Testing: CI (GitHub Actions)

Kalum Ost edited this page May 29, 2025 · 8 revisions

Overview

SCT currently uses continuous integration (CI) to automatically run tests, and to perform code analysis (linting, coverage, etc.) on new contributions.

For pull requests, only key platforms (macOS, Ubuntu, Windows) are tested in most cases. However, daily tests for additional platforms (Arch, Debian, WSL) are run automatically on the master branch as well.

SCT uses GitHub Actions. GH Actions uses 'workflows' to define what should be run. Our workflow files are stored in the .github/workflows directory.

Note: SCT previously used Travis.org for CI testing. After Travis changed its pricing model, we made the switch to GitHub Actions.


Automated workflows

The majority of our GitHub actions are triggered automatically, either periodically (schedule) or on a new commit push (push). Naturally, these will be run without your input, with most sending you an email if they fail to run.

Note: A GitHub CI action failing is not always the result of changes you made! For example, the task which checks for broken links (Check for broken links) can fail if the server a URL references is down. If in doubt, you can select the failed GitHub action to view a log of its output; review it and see what went wrong, and go from there.

Manually-executed workflows

Many GitHub Actions can also be triggered upon request via "workflow_dispatch". One of these is the Tests workflow; this allows to to request GitHub to re-run all tests on a given branch without needing to make a new commit to the repo.

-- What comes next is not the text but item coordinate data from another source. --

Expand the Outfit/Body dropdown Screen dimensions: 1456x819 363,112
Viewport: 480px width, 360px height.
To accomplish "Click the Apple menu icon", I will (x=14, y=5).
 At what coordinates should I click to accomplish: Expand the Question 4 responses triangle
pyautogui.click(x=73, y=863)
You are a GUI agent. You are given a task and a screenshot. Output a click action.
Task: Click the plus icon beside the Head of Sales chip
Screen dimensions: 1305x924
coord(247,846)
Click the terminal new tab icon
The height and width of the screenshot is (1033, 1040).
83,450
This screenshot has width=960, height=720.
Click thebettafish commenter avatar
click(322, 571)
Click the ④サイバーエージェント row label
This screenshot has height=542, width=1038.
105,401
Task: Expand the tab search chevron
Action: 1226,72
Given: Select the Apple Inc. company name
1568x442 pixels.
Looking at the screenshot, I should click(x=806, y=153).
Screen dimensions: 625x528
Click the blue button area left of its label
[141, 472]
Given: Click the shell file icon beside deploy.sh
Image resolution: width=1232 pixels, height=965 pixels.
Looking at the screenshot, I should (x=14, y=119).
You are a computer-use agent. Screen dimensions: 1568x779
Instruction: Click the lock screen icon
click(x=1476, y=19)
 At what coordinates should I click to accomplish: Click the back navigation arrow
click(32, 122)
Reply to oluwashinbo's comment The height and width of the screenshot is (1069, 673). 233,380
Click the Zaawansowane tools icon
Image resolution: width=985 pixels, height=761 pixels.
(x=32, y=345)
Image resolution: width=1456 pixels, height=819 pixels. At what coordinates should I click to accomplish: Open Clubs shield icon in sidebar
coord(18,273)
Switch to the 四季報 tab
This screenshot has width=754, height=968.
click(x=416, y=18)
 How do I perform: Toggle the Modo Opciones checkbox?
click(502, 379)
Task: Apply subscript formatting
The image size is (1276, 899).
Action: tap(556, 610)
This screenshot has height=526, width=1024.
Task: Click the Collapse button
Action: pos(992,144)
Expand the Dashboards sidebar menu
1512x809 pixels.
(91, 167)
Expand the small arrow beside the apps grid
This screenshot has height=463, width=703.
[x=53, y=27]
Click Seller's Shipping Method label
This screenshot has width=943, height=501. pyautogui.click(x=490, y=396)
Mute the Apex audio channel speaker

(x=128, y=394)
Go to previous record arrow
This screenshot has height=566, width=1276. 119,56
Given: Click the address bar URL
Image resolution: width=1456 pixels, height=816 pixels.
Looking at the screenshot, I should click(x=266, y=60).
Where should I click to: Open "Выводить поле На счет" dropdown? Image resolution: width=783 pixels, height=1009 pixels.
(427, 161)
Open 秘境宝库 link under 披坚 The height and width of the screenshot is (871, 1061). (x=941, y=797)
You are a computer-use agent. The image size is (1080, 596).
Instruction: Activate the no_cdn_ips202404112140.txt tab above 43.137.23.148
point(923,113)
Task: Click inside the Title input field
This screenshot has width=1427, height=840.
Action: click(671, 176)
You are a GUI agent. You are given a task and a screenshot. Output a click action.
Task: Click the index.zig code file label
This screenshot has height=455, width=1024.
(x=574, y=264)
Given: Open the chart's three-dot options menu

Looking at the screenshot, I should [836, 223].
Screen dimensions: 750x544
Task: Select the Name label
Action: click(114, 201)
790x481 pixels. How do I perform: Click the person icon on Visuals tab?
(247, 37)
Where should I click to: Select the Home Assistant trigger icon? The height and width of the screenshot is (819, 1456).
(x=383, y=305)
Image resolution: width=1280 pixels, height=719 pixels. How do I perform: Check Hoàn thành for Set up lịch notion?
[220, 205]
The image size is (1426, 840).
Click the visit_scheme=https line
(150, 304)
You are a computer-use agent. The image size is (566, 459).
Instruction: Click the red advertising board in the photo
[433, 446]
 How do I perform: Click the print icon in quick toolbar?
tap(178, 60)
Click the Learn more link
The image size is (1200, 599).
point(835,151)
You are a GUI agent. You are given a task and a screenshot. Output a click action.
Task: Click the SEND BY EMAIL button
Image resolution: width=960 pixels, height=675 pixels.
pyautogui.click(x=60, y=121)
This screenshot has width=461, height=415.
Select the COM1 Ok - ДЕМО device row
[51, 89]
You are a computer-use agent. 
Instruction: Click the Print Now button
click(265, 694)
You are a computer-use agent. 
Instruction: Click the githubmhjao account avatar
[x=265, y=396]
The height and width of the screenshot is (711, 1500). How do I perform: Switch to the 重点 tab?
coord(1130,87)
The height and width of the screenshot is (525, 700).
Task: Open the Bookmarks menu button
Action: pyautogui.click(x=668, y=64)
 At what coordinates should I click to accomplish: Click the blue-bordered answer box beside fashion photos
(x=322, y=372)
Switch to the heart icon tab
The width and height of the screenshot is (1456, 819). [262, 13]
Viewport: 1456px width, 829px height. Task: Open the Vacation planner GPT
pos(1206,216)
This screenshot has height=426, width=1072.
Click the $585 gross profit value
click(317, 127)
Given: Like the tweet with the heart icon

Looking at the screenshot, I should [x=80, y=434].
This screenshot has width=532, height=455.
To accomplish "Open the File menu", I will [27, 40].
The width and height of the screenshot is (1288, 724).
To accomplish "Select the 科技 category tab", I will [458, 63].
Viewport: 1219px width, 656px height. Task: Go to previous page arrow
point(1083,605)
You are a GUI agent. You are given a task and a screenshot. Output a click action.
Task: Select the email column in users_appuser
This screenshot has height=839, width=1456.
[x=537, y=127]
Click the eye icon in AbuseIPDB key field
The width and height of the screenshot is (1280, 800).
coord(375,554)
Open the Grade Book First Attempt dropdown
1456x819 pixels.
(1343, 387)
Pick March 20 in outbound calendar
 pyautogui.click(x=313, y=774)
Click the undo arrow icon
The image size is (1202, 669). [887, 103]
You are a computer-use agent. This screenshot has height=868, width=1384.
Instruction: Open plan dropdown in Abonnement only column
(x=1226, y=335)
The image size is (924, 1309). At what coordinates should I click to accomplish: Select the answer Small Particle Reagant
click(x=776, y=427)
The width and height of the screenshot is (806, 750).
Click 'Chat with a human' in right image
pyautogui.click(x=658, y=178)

To run a task with this capability, navigate to the Actions page of this repository. You can then select the workflow you want from the sidebar to the left, and (assuming it has a workflow_dispatch trigger) an option to manually trigger it should appear:

Screenshot from 2021-06-01 09-49-20


CI-related issues

SCT uses a CI label to keep track of issues and quirks with GitHub Actions.